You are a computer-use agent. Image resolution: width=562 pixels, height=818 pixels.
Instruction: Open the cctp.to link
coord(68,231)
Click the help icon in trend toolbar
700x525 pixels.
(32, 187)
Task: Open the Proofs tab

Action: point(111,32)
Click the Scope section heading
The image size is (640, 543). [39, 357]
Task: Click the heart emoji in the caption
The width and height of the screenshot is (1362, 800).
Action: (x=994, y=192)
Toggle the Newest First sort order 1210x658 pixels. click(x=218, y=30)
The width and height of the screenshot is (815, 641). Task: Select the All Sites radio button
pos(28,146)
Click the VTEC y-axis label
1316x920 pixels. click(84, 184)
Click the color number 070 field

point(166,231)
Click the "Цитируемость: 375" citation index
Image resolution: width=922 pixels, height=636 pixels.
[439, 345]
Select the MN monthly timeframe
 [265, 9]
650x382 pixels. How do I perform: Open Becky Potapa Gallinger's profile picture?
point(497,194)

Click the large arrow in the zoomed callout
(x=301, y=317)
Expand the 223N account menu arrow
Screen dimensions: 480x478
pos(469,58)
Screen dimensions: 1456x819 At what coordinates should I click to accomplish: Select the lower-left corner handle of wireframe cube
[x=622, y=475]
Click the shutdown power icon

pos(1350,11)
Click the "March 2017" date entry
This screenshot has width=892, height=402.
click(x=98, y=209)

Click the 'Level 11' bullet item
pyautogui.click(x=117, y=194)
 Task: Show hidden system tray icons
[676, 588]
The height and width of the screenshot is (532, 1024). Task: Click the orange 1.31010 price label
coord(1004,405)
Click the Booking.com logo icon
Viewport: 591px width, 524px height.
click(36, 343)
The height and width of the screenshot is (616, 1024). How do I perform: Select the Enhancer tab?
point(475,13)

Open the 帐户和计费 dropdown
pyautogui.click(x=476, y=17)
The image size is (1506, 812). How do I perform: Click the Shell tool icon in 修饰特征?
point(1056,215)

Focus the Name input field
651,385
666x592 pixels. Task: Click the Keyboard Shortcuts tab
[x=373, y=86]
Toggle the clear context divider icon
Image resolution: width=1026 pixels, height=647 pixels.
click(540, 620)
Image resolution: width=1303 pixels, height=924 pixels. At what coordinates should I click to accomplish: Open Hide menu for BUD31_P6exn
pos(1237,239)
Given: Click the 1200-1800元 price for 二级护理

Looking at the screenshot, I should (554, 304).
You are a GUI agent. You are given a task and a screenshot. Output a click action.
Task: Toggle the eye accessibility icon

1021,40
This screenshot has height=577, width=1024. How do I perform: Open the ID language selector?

════════════════════

• ACTION ITEM
The job here is to find each line above with the word "agent" and copy it.

• RESULT BELOW
You are a computer-use agent. Image resolution: width=562 pixels, height=818 pixels.
You are a GUI agent. You are given a task and a screenshot. Output a click action.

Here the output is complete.